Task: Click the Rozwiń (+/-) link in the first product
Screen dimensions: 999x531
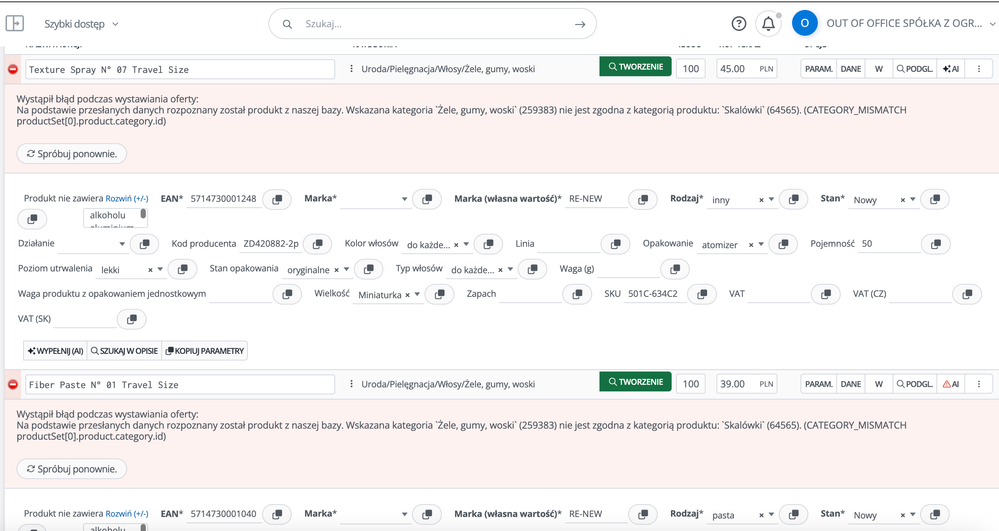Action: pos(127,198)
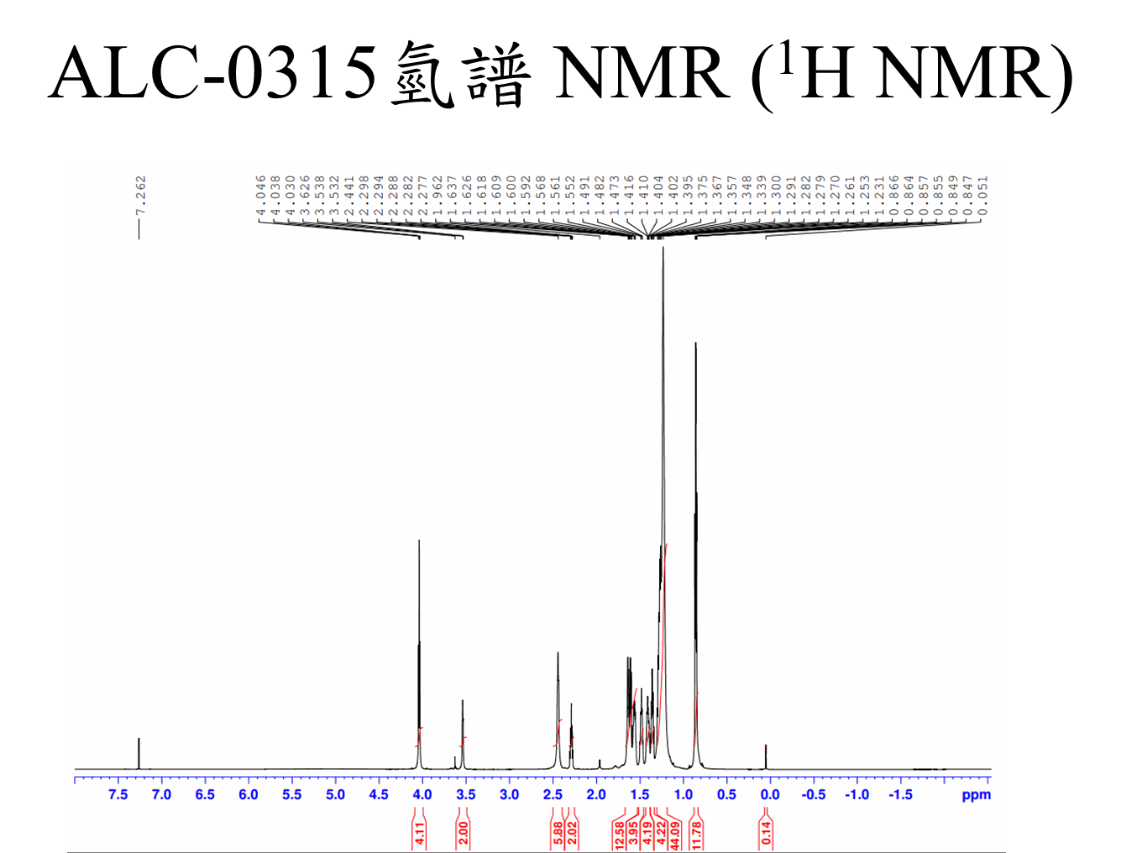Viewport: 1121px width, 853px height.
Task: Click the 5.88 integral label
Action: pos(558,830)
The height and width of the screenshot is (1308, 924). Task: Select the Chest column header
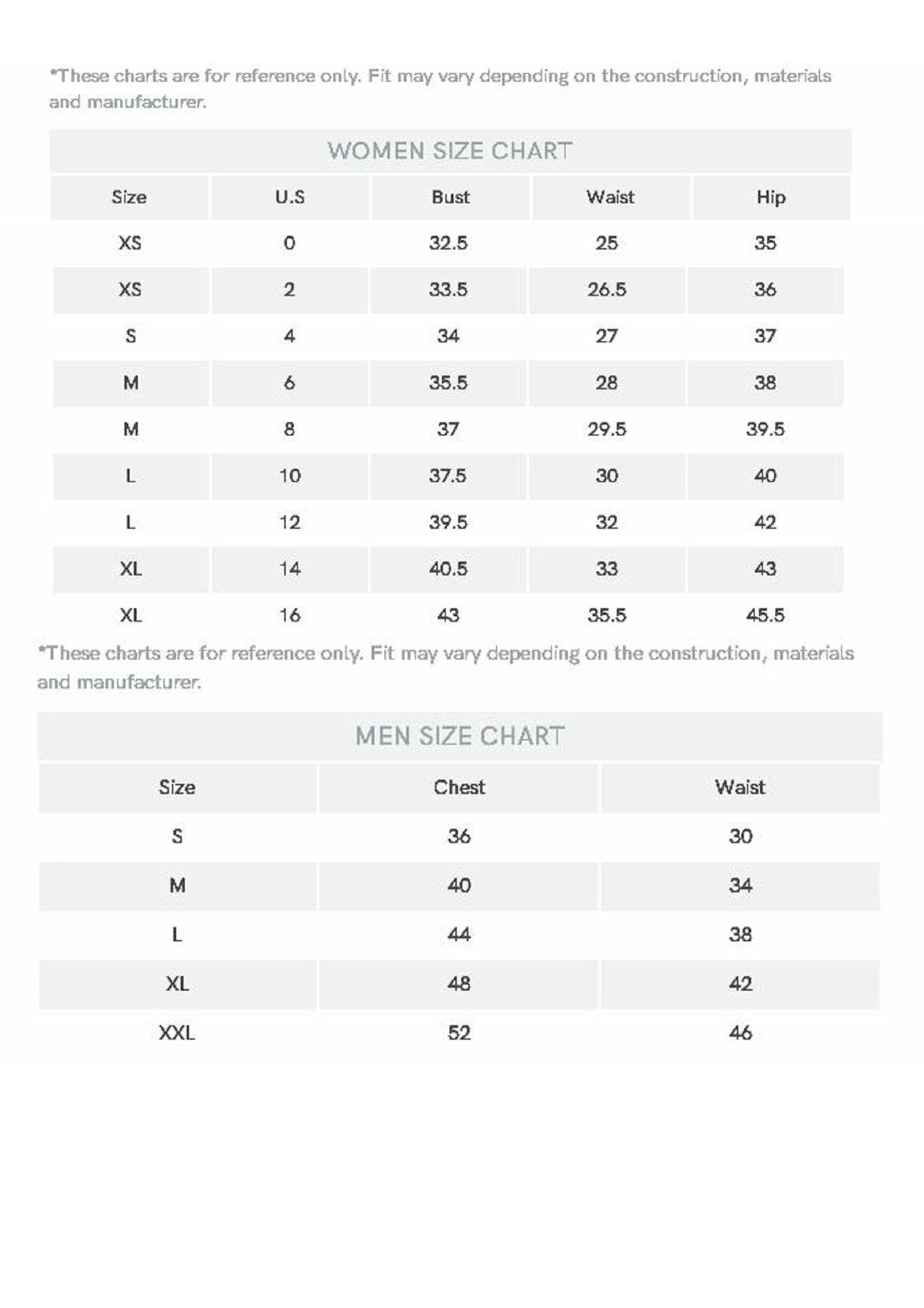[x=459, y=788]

- [PROBLEM]
Put the lines starting at the one that contains "The height and" and ending at the last line of the rows into a JSON list of strings, one string per line with blank lines skipped. Leave the pictures out.

- [SOLUTION TO THE EXERCISE]
[
  "The height and width of the screenshot is (1308, 924). Task: Select the Chest column header",
  "[x=459, y=788]"
]